Table 1 shows the adhesive strength per unit area of the sample section.

[0052]

[Table 1]

As is evident from Table 1, when the samples of Examples 1 to 7 were used, all exhibited an adhesive strength of 20 gf / cm ² or more, whereas the samples of Comparative Examples 1 and 2 exhibited When used, it was dissolved immediately after application and could not be adhered. When the samples of Comparative Examples 3 and 4 were used, they did not adhere and fell off, and when the sample of Comparative Example 5 was used, 2 gf
/ Cm ² , and 10 gf /
cm ² , and 4 gf / cm ² when using the sample of Comparative Example 7.
It showed only low adhesive strength.

[0054]

According to the present invention, after pasting on the affected area,
A medical adhesive is provided which absorbs blood or tissue exudate from the affected part and gels at the same time as the gel adheres to the affected part and has sufficient gel strength for tissue adhesion.
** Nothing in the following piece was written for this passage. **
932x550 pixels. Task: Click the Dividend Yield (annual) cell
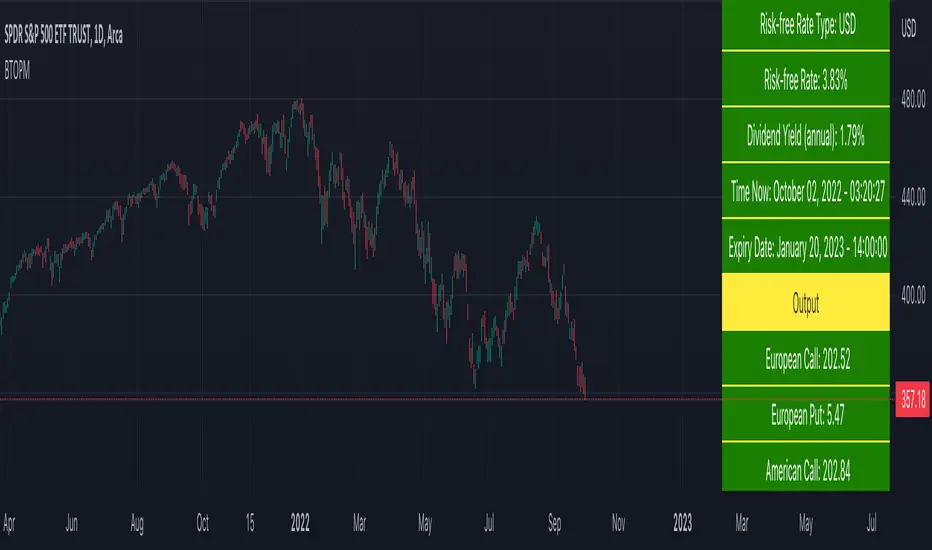coord(805,135)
The medical adhesive of the present invention,
It can be easily and effectively used as a tissue adhesive because it adheres to the affected tissue and gels at the same time, has high adhesion to the tissue, and is excellent in biosafety without fear of infectivity and sensitization. Can be. Furthermore, the medical adhesive of the present invention is provided as a film of a polyion complex, and is gelled with an affected tissue fluid or the like. Therefore, when used as a tissue adhesive during surgery, pretreatment such as mixing and dissolution is required. Excellent in operability.

Claims (10)

[Claims] 1. A medical adhesive comprising a polyion complex film formed from a polycationic substance and a polyanionic substance. 2. The medical adhesive according to claim 1, wherein the polycationic substance is a substance having two or more amino groups in one molecule. 3. The medical adhesive according to claim 2, wherein the substance having two or more amino groups in one molecule is a basic polysaccharide, a derivative thereof, or a salt thereof. 4. The medical adhesive according to claim 3, wherein the basic polysaccharide, a derivative thereof, or a salt thereof is chitosan, a derivative thereof, or a salt thereof. 5. The polyanionic substance is a substance having two or more carboxyl groups in one molecule.
The medical adhesive according to any one of the above. 6. The medical adhesive according to claim 5, wherein the substance having two or more carboxyl groups in one molecule is an acidic polysaccharide, a derivative thereof, or a salt thereof. 7. The medical adhesive according to claim 6, wherein the acidic polysaccharide, a derivative thereof, or a salt thereof is alginic acid, a derivative thereof, or a salt thereof. 8. The medical adhesive according to claim 1, wherein at least one of the polycationic substance and the polyanionic substance is a bioabsorbable polymer. 9. The medical treatment according to claim 1, wherein a portion derived from a polycationic substance or a part derived from a polyanionic substance of the polyion complex is more distributed on at least one surface of the film. Adhesive. 10. A medical adhesive obtained by laminating a polyion complex film formed from a polycationic substance and a polyanionic substance.